Stored data entries:
□ □ □ □ □

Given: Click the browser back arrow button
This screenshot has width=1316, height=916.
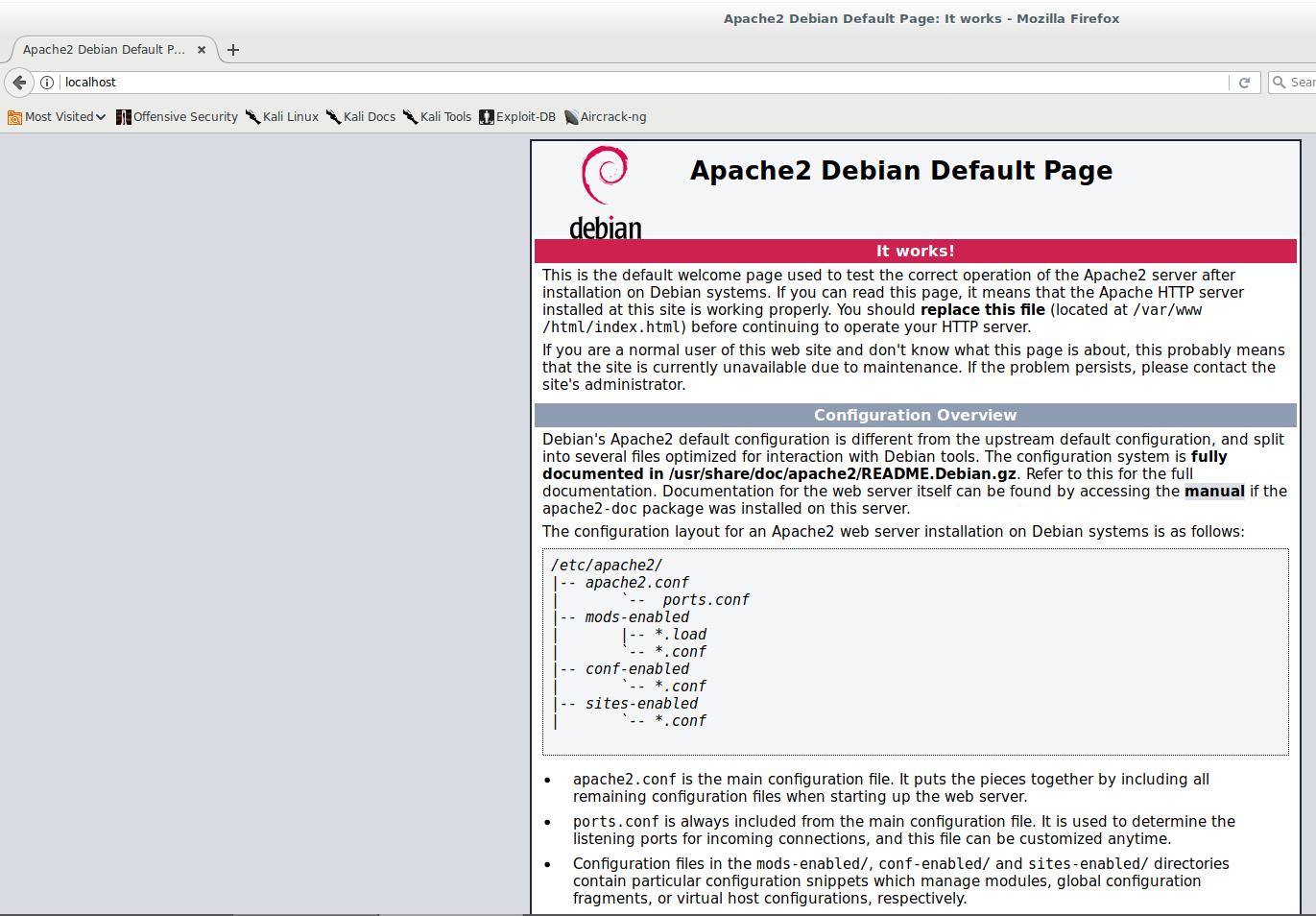Looking at the screenshot, I should pyautogui.click(x=19, y=83).
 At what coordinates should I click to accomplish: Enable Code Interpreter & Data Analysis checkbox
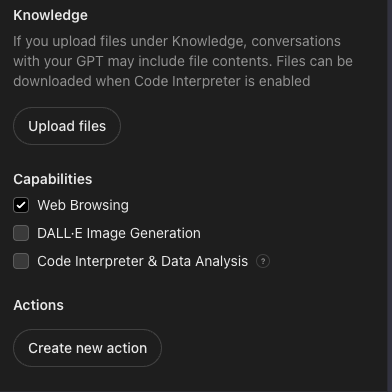(x=21, y=261)
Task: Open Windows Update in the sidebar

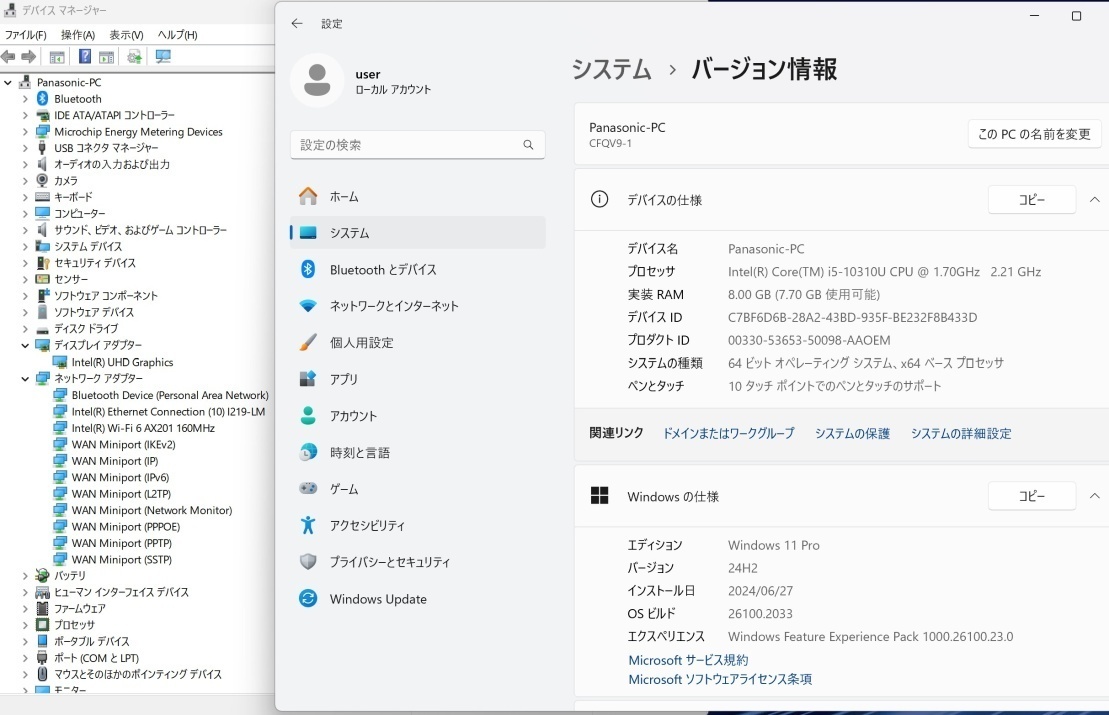Action: click(x=378, y=599)
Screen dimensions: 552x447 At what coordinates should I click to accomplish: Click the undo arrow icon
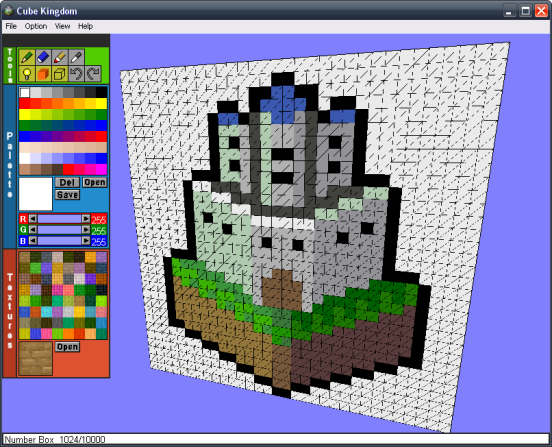[x=76, y=74]
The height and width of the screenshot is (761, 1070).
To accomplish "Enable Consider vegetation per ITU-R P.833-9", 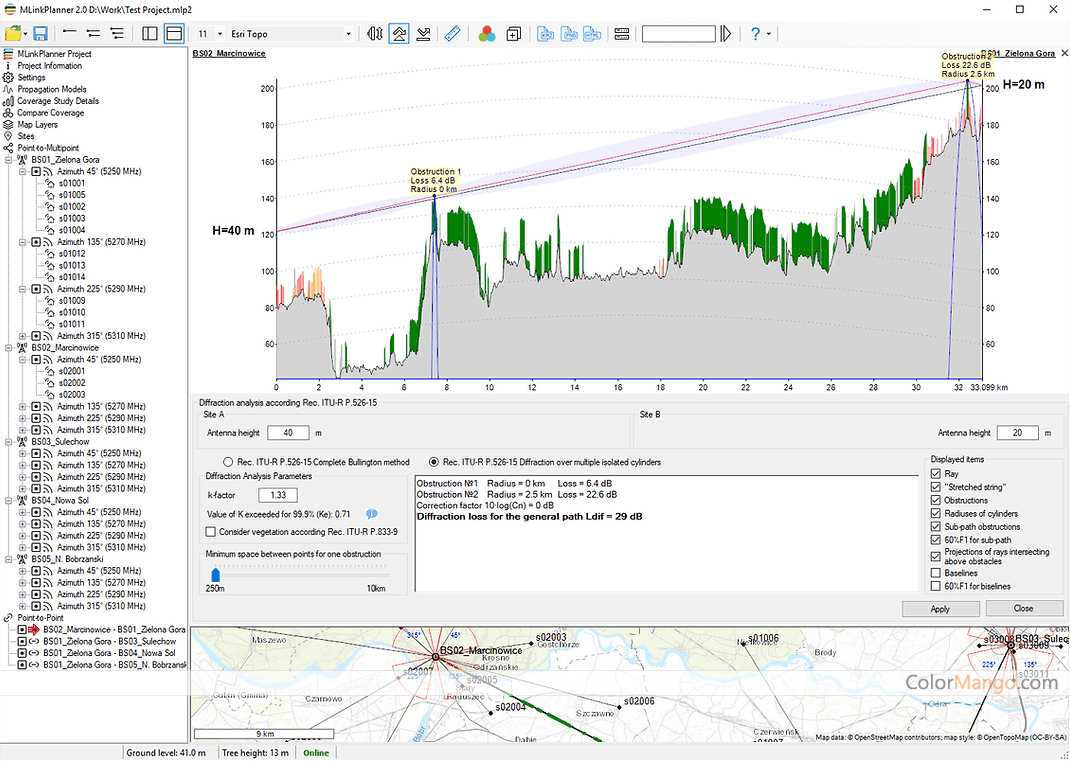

□ □ □ □ □

Hand over the entries again, exactly as written and without the pictures.

* **EXERCISE OUTPUT**
Given: Click the browser back arrow button
This screenshot has width=1316, height=916.
Looking at the screenshot, I should pyautogui.click(x=19, y=83).
 At what coordinates should I click to accomplish: Enable Code Interpreter & Data Analysis checkbox
(x=21, y=261)
Task: Open Windows Update in the sidebar

Action: click(x=378, y=599)
Screen dimensions: 552x447 At what coordinates should I click to accomplish: Click the undo arrow icon
[x=76, y=74]
The height and width of the screenshot is (761, 1070).
To accomplish "Enable Consider vegetation per ITU-R P.833-9", 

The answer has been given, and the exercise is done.